Cardiovascular Adverse Events
Analysis of cardiovascular adverse event rates has the potential to provide supportive evidence regarding deleterious effects of Etanercept in the CHF patient population, as well as to provide clues to help elucidate mechanism of action. Major factors to consider in the CHF patient population include: 1) genesis of arrhythmias; 2) hemodynamic effects; 3) exacerbation of ischemia; and 4) negative inotropism.
RENAISSANCE: Adverse events most relevant to CHF are summarized in Table 12. There is a trend towards excess chest pain in the Etanercept groups, as well as a dose response trend. Although this trend might suggest Etanercept-induced ischemia in the setting of CHF, the reverse trend is apparent for angina pectoris. Thus, if chest pain and angina are construed as essentially the same phenomenon, the percentage of subjects reporting either event is essentially the same in all 3 treatment groups. The rates of adverse events suggestive of dysrhythmias (syncope, atrial fibrillation, ventricular tachycardia, and palpitations) were very similar in all three treatment groups. Hypotension tended to be reported less commonly in the Etanercept groups.
Cardiovascular severe adverse events are summarized in Table 13. Of note, the frequencies of these events were similar across all three treatment groups.
RECOVER: Adverse events relevant to CHF are summarized in Table 14. There is a trend towards excess aggravated CHF in the Etanercept groups, as well as trends towards excess hypotension and postural hypotension. Incidences of ischemic symptoms and rhythm disturbances are similar in the three treatment groups.
Overall, these data do not suggest a specific mechanism of action leading to Etanercept-related adverse consequences in the CHF patient population.
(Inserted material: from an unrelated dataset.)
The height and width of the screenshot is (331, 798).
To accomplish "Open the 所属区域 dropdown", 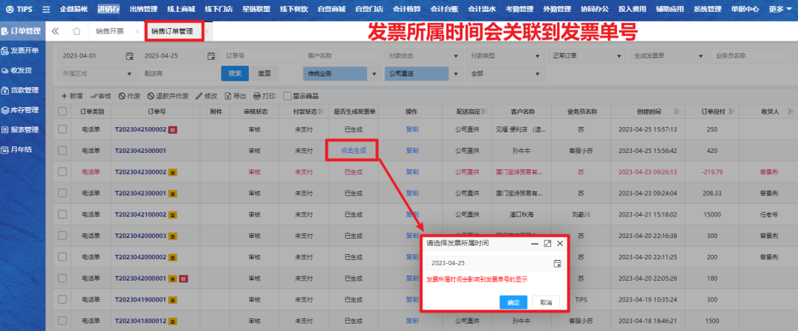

RENAISSANCE and RECOVER: For the comparisons between Etanercept and placebo treatment groups, there were no clinically significant differences in heart rate or blood pressure. There were no notable changes in vital signs with respect to time in the Etanercept groups. There was no suggestion of a hemodynamic effect of Etanercept that might account for the study results.
Summary and Recommendations
Both Renaissance and Recover were fairly large, multicenter, randomized, double-blind, placebo-controlled "add-on" studies of Etanercept in CHF. The investigations enrolled patients who were NYHA FC II-IV with an EF of£ 30%. Both studies failed on their primary efficacy endpoint.
For the Renaissance study, the key finding was a trend towards higher mortality in Etanercept-treated subjects, a concern heightened by the apparent dose-response relation. Specifically, mortality rates were 14.2%, 17.9%, and 19.8% in the placebo, Etanercept BIW, and Etanercept TIW treatment groups. There were imbalances in baseline characteristics (BP, 6-minute walk distance, and antiarrhythmic use) that favored the placebo group. To some extent, these imbalances call into question the magnitude of the concern; however, they do not eliminate it.
The results of Recover do not substantiate the findings of Renaissance with respect to Etanercept-induced mortality in CHF. The mortality rate for the placebo, Etanercept QW, and BIW groups were 8.8%, 5.9%, and 7.2%, respectively. In terms of labeling, when all of the results are considered together, the level of concern probably rises to that of a warning. Because the risk can not be considered definitive, either a boxed warning or contraindication seems unwarranted at present.
Of note, exploratory analyses did not identify specific factors associated with increased risk of adverse outcomes in CHF patients. In particular, patients in Renaissance with milder CHF (NYHA FC II) or higher BP did not appear to be at a lower risk of adverse outcomes. Thus, there is no basis to provide a measure of reassurance for patients with mild forms of CHF.